ElizabethHoActs: It's raining at Disneyland. This is kinda awesome and kinda shitty
bullshxxtt: @helalisagoon all fat people go to disneyland,#iswear its disgusting.
mikecarano: When survey takers at Disneyland approach me with "Can I ask you a few questions?" I say "B'No'b Thank'b You'b" in that Fat Albert voice.
LashezHK: Mom: ur moms so fat she got tired at disneyland. Me:true story. Ahaha
Gusfuenthebest: 13- this is why everyone should go to Disneyland : TURKEY LEGS
hellokimskeez: disneyland: number one amusement park for hotties ;D
Pishogue: Too bad that Epic Mickey is getting shitty reviews; the setting seemed great. Guess I'll have to wait for GTA: Disneyland.
matthewxbrown: @hawtpockets "Having him jew a free ticket to Disneyland off me, making me get some shitty ice-cream flavor" HAHAHAHAHAHA #fuckyeah
amygo: Ah, Disneyland. It's a small-minded world of adorable racist caricatures after all. Fun!

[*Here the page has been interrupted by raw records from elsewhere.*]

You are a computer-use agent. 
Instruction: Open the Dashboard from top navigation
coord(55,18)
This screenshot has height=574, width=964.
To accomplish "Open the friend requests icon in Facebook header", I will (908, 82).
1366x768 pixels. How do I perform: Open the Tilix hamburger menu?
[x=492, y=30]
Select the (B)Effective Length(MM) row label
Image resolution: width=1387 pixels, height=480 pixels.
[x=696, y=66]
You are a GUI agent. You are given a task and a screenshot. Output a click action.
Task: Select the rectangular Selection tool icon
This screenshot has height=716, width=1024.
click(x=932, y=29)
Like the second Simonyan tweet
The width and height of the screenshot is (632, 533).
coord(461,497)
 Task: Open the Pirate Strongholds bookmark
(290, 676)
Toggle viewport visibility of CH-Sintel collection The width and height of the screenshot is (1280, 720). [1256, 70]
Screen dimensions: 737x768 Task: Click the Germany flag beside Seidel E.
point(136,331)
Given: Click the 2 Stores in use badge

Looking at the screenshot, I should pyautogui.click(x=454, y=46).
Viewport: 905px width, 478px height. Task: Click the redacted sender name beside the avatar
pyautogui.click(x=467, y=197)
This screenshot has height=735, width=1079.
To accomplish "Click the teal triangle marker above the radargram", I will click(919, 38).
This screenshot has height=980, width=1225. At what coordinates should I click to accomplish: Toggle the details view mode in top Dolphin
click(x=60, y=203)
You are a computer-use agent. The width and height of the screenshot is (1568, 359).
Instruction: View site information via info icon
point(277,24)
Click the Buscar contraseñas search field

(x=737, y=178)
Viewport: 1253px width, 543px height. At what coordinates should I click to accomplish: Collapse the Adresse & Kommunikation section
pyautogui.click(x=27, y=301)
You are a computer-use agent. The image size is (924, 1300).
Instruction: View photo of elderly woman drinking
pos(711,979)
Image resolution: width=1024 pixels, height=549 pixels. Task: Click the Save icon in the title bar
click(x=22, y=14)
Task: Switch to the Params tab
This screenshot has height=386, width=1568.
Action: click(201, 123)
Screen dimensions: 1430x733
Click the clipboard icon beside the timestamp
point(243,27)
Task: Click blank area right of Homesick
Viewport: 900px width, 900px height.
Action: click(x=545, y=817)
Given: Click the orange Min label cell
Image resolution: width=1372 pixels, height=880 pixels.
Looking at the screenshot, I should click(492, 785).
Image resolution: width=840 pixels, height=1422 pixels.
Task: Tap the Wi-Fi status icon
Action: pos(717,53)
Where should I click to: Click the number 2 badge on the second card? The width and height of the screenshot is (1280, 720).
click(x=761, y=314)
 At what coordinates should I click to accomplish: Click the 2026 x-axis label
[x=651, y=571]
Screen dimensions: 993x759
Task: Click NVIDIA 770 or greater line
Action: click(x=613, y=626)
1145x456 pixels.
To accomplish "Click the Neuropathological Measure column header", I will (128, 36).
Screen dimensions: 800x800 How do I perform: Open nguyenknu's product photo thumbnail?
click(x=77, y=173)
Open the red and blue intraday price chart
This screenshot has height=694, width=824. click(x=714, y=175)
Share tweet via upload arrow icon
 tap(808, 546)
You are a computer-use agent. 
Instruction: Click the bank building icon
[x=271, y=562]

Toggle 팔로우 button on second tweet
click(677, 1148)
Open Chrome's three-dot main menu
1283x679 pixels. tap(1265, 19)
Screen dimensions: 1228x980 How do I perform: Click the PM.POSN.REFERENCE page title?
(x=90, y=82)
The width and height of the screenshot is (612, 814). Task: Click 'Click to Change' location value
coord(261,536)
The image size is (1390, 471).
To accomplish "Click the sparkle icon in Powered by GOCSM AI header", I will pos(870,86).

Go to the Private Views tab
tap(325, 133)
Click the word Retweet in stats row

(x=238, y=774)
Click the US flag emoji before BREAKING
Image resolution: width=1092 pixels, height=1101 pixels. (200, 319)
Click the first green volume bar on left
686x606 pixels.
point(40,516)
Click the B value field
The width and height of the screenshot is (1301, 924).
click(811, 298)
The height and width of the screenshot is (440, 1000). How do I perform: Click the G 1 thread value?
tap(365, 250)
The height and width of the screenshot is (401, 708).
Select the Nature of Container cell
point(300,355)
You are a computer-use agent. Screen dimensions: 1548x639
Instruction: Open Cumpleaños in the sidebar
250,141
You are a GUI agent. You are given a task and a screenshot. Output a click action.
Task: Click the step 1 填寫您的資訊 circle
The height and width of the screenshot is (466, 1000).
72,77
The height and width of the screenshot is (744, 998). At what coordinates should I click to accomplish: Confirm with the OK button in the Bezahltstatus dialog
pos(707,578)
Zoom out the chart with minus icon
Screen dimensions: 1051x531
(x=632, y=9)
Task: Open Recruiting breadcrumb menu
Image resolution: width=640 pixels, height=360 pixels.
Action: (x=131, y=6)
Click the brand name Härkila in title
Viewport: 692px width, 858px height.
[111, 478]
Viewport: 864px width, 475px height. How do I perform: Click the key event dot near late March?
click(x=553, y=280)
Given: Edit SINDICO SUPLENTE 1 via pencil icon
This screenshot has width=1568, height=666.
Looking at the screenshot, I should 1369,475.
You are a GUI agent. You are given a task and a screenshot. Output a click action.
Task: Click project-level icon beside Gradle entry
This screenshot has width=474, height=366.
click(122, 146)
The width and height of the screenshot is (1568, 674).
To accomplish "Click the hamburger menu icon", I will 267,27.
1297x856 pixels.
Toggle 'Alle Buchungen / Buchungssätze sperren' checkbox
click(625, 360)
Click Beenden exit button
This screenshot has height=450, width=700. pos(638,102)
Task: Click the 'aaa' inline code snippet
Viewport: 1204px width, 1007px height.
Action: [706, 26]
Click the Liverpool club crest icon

brandonjestrin: First poop while 21. And it's at Disneyland. #magical
x0jazE: wtf i thought disneyland was for kids iv seen like 10 couples making out!
BonesArePretty: WTF, my friend told me shes gonna get me a bday present. Today she said instead shes going to buy herself: Food, drugs, & go to Disneyland.
mIRRORMERE: a no-handed homeless guy just tried to hit me up in line at Disneyland for change...WTF? How did he get the 80+ bucks to get in?